The maximum text found is never larger than the original text, as overlapping sections are merged!
-> All is in character and percent
-> Keep in mind 5000characters ~1200token (aprox one book page)
-> If you are searching for the phrase "blue care", please note that this part will not be found if there is a line break between the two words.
Best in combination with my PDF Parser:
https://github.com/kalle07/parsing
EXE on huggingface or relases(right side):
https://huggingface.co/kalle07/raw-txt-snippet-creator
- Only windows tested!
- Only txt files, tested with 2MB (one large book) ~10-20sec
- Choose one txt file or a whole folder
- Type one buzzword or more, only with AND (second search field) its connected with in a "distance option"
- snippet size and distance all in characters (5000 chars ~one book page, ~1400token)
- All matches found are cut out as a snippet (in % 0.3 before and 0.7 after the keyword)
- All overlaped snippets ar merged
- Two search options "usual exact + wildcard" and "fuzzy-search"
(wildcard search If you have the word “friendship” and search for “friend” it will not be found. You should use “friend*”. "?" is only one character like usual.)
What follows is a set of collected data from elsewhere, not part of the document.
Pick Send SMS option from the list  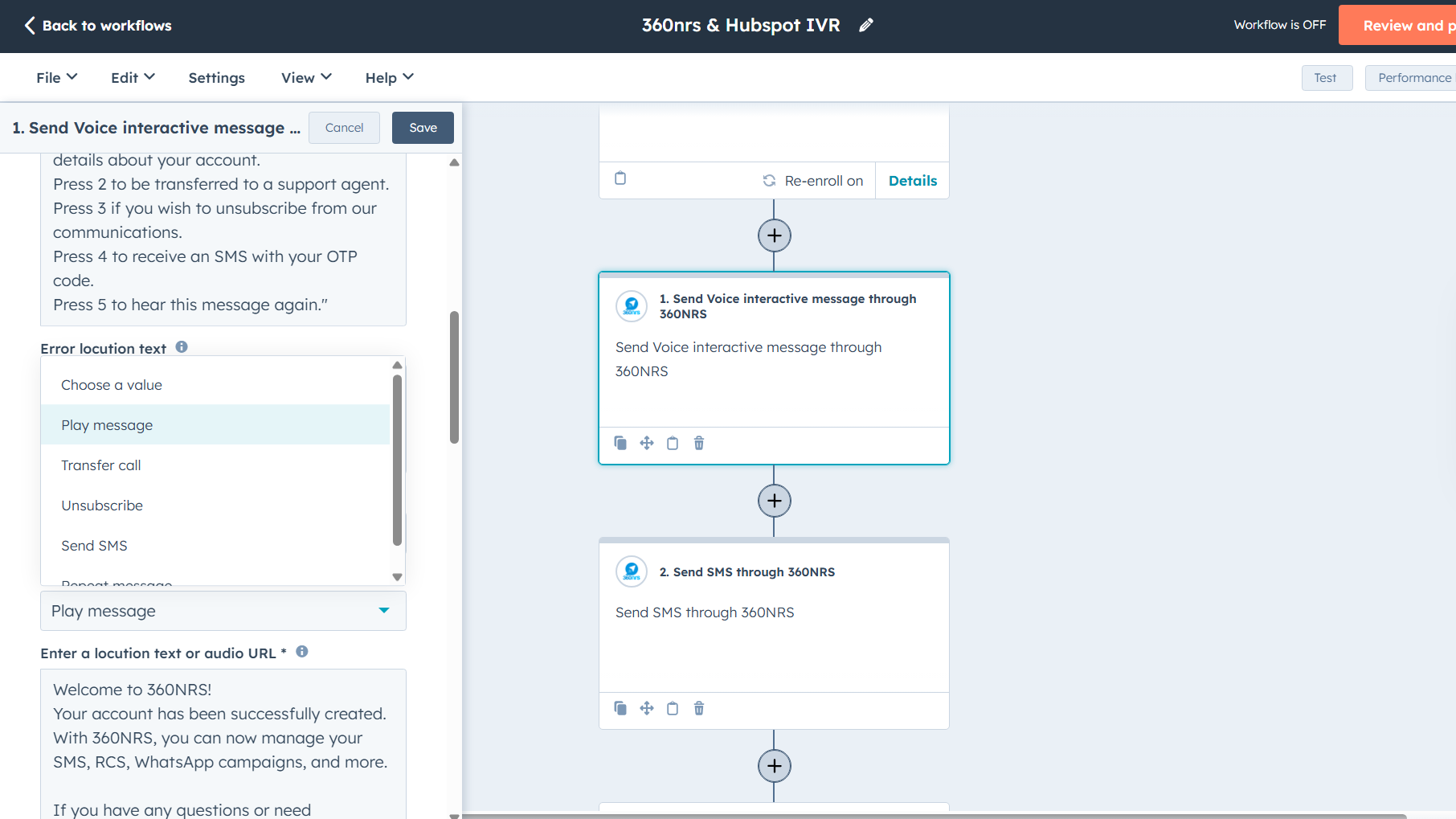point(94,546)
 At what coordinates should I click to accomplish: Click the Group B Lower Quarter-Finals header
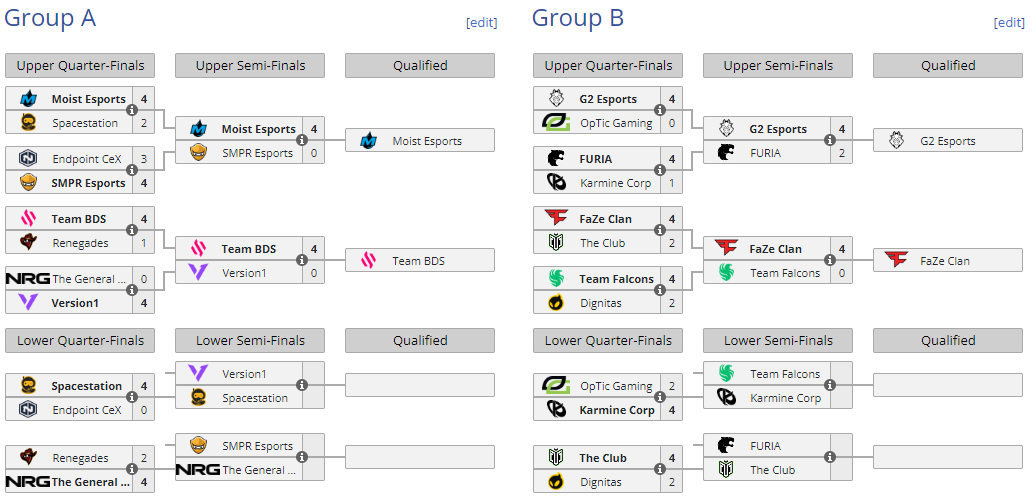pyautogui.click(x=608, y=341)
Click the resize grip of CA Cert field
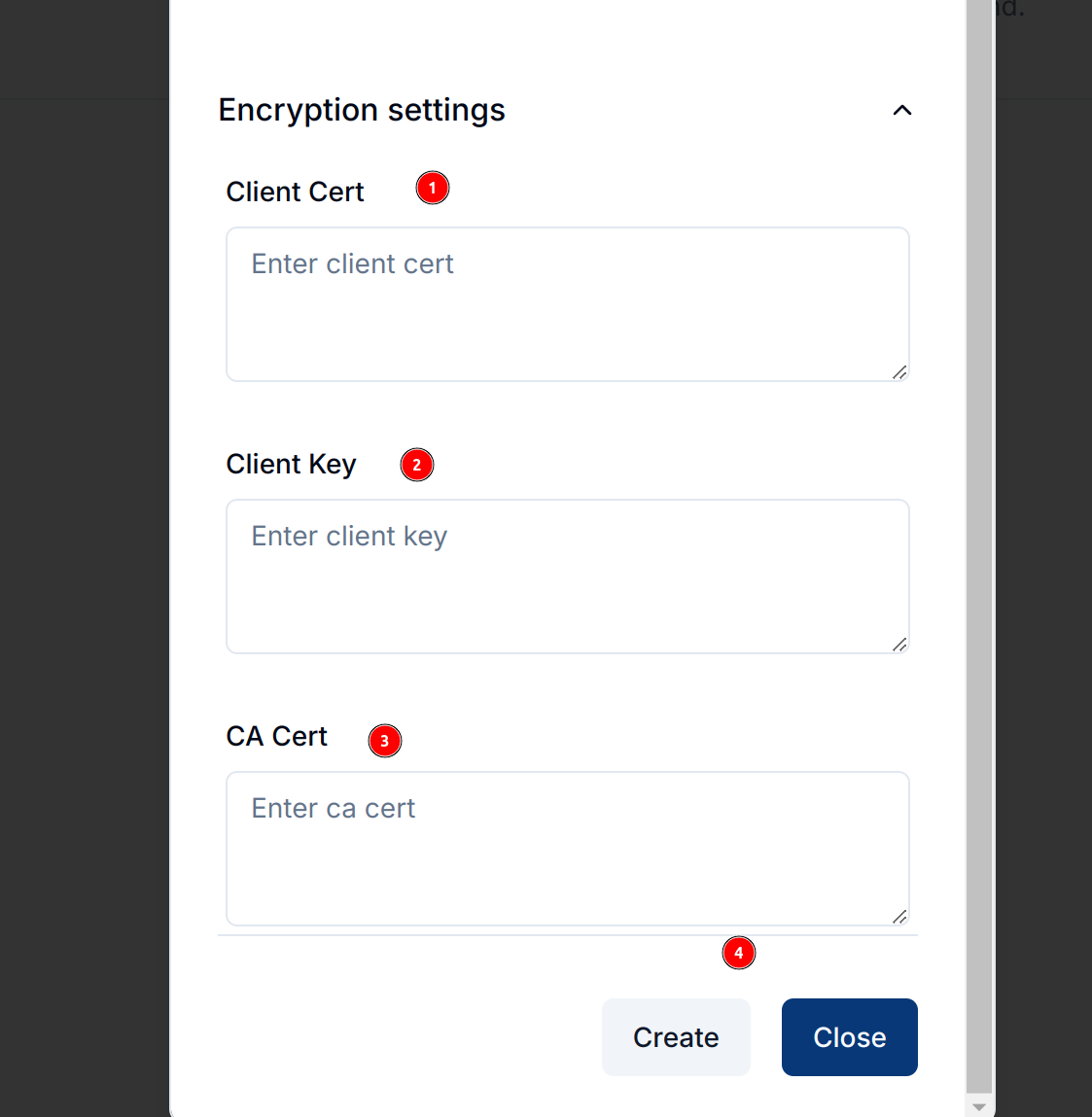Viewport: 1092px width, 1117px height. point(899,916)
(fuzzy is sometime usefully , but it dont work with any punctuation like ip adresses, but it can handle in some cases * and ?, in % I would not specify less than 80.) - All snippets are appended and saved (one for wildcard one for fuzzy - file) in json format with all snippets and found position (This file is overwritten with every search)
(the position you can see eg: in notepad++) - first line also shows sum of all characters and estimated token
- Output files are always overwritten when you click “Search” again
- Now you can easily copy and paste to your chat
I am not responsible for any errors or crashes on your system. If you use it, you take full responsibility!